26

16.7K 762 30
                                    

-Przepraszam Ross, ale nie mogę. - odsunęłam się od niego.

-Dlaczego? - spytał zdziwiony i trochę zawiedziony?

-Nie bawię się w związki. Miałam w życiu dwóch chłopaków, z czego ten drugi związek nie skończył się dobrze. - wzruszyłam ramionami.

-Jesteś pewna?  Wydaję mi się jakbyś nie mówiła mi całej prawdy. - spojrzał na mnie pytająco.

-Ross. Jeśli chcesz możemy być przyjaciółmi. - lekko się uśmiechnęłam.

-Okey. - westchnął, ale zaraz potem podał mi rękę. - W takim razie przejaciele?

-Przyjaciele. - uścisnęłam jego dłoń. - Będę się już zbierać Ross. Do zoba!

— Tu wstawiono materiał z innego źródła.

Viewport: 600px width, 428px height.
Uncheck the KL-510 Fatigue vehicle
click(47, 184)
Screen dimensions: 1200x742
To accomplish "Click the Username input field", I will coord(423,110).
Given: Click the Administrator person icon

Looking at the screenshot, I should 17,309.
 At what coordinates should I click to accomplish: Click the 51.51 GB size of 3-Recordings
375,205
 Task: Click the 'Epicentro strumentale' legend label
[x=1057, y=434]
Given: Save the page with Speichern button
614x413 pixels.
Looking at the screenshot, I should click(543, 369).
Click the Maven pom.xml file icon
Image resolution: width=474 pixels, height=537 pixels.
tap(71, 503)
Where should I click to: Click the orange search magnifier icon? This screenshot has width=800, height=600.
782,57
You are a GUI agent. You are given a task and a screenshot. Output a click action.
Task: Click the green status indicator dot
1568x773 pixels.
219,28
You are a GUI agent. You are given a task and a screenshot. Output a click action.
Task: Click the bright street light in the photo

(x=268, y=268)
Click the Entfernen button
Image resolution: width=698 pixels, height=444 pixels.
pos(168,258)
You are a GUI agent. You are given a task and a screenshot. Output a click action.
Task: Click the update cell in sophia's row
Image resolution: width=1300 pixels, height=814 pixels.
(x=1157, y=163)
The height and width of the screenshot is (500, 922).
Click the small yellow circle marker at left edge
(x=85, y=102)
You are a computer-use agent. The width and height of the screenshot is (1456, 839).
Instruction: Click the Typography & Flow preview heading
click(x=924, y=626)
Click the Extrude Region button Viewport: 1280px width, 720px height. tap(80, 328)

-Pa. - przytuliłam go jeszcze szybko i wyszłam. Sama nie wiem czy dobrze zrobiłam. Może rozsądniej byłoby wkońcu wziąść się w garść i spróbować być w związku. Zawsze powtarzał mi to Mike i Em.

~ z perspektywy Mike'a~
-Przegrywasz stary! Buu. - buczałem na przyjaciela.

-Uważaj. Jeszcze wygram. - wyszczerzył się. Do salonu weszła nagle Caroline. Zdjęła buty i oparła się ramionami o oparcie kanapy.

-Gracie? -spytała.

-Nie widać? - zapytałem z uśmiechem.

-Mogę z wami? - poprosiła stając przed nami.

-Nie zasłaniaj. - jęknął Luke wpatrzony w grę i nastawiony na wygraną ze mną. Jak on się uprze to już tak musi być. Tak samo ma Caro.

-Mike... - jęknęła tupiąc nogą co śmiesznie wyglądało.

-Mi obojętnie. - powiedziałem na co siostra pokazała mi środkowy palec.

-Lukeee. - jęczała nad brunetem. Biedny Luke. W sumie znając ich sytuację to pewnie Luke'uś się cieszy. Skoro on jest szczęśliwy to ja też. W końcu to mój najlepszy kumpel.

~ z perspektywy Luke'a~
Brązowooka stała nade mną i jeczała. Nie mogłem dalej tego słuchać, bo miałbym problem mały albo i duży przez nią, więc rozłożyłem ramiona i wziąłem ją na kolana.

-Jej. - ucieszyła się jak małe dziecko.

-Ja już będę leciał. Umówiłem się z Emilly. Nie pozabijajcie się tu. - zaśmiał się Mike podając konsolę Caroline.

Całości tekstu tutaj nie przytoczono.